The Sportster S also uses the 1250 Max Rev engine and the other Sportsters use the 975cc version. I wonder if the 975 bikes have the same issues. Engine-wise, other than different pipe diameter, crank, pistons and headwork/valve sizes, there's not much else that changes but the electronics package might and the bike's overall design and less features may make a difference.
Still, they need to clean sheet the design to get them on track for the next generation of bikes. As an engineer, I've been dissatisfied with former employers wanting me to nibble at design improvements incrementally in order to retain backwards compatibility. All that did was continually carry over old problems until everything was gone through but there were still limitations of the base design that I was boxed into that prevented me from making real improvements or making way for new ideas.

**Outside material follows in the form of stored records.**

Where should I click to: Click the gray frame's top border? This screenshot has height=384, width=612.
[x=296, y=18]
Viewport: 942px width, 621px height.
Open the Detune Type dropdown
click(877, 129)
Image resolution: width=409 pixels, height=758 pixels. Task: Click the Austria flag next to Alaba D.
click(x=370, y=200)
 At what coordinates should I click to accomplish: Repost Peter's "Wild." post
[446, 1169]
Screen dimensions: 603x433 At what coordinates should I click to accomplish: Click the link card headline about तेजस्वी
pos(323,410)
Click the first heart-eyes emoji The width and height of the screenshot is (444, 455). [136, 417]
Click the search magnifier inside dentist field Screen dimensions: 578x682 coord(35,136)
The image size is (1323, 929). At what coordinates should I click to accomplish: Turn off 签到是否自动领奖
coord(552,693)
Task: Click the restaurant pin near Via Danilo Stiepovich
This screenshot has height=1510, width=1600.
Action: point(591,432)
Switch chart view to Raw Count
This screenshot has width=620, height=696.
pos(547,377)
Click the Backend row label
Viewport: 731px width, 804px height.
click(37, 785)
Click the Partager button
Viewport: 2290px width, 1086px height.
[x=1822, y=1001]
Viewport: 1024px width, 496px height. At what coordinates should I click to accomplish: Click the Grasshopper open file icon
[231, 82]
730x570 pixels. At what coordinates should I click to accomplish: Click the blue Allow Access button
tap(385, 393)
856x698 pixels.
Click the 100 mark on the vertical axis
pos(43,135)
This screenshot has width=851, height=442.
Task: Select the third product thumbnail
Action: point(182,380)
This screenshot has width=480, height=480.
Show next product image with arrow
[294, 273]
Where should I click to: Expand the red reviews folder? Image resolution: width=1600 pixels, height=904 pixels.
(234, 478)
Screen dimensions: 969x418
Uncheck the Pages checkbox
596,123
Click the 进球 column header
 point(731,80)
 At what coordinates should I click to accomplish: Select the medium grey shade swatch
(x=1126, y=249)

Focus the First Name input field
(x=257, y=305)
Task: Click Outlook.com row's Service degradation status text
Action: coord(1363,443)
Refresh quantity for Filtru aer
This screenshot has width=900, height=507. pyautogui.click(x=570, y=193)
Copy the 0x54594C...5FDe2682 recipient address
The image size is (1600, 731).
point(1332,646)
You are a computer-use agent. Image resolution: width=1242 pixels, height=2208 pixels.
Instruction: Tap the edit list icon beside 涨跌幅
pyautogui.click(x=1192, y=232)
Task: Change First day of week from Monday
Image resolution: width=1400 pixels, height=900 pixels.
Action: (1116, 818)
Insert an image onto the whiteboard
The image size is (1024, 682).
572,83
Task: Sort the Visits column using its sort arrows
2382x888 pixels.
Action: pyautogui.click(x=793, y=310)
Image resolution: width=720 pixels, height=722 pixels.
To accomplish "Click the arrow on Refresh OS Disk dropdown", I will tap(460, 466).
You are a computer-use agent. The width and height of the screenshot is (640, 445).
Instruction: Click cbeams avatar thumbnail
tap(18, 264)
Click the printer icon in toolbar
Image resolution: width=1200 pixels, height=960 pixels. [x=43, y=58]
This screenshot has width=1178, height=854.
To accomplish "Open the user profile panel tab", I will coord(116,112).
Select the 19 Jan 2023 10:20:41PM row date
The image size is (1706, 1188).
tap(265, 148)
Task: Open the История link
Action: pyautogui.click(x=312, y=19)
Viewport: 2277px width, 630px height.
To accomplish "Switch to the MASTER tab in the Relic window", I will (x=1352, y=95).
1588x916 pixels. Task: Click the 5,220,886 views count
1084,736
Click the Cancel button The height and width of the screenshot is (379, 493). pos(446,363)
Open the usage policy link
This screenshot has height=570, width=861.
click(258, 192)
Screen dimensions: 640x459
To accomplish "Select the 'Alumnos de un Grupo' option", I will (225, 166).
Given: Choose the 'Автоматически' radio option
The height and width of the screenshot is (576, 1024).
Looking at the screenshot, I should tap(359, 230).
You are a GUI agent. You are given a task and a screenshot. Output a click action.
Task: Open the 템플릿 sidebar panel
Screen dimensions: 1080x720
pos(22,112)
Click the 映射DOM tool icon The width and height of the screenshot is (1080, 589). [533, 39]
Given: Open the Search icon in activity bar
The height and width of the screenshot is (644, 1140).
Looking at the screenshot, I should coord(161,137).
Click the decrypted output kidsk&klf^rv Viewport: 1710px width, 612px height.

I was talking with a former coworker and friend a couple weeks ago that's still at the old place and who took over the product line I was in charge of. I begged upper management and the project coordinators to allow me to make a new design of a product that will address every single short coming, known perpetual warranty issue that I was never allowed to revise, maintenance improvements and customer feature desire instead of trying to jimmy-rig an aged design that didn't take any of the new ideas in mind and keeping it backwards compatible. It became an impossible task. And in 9 years since I've been gone, the product evolved from version 1.3 to 1.4 which was only minor tweaks for reliability but no marked performance improvement at all. All the same design limitations from the original prototype are still there with no room for new ideas. Clean sheet designs get rid of the limitations, even if the clean sheet design is simply just taking what's current and just making each part slightly better, then calling it something new with new part numbers and releasing it in one fell swoop.
Only Ural gets to make 2 or 3 parts revisions each model year for the same engine they've had for the past 25 years. It's getting better, slowly. But how long can they keep it up.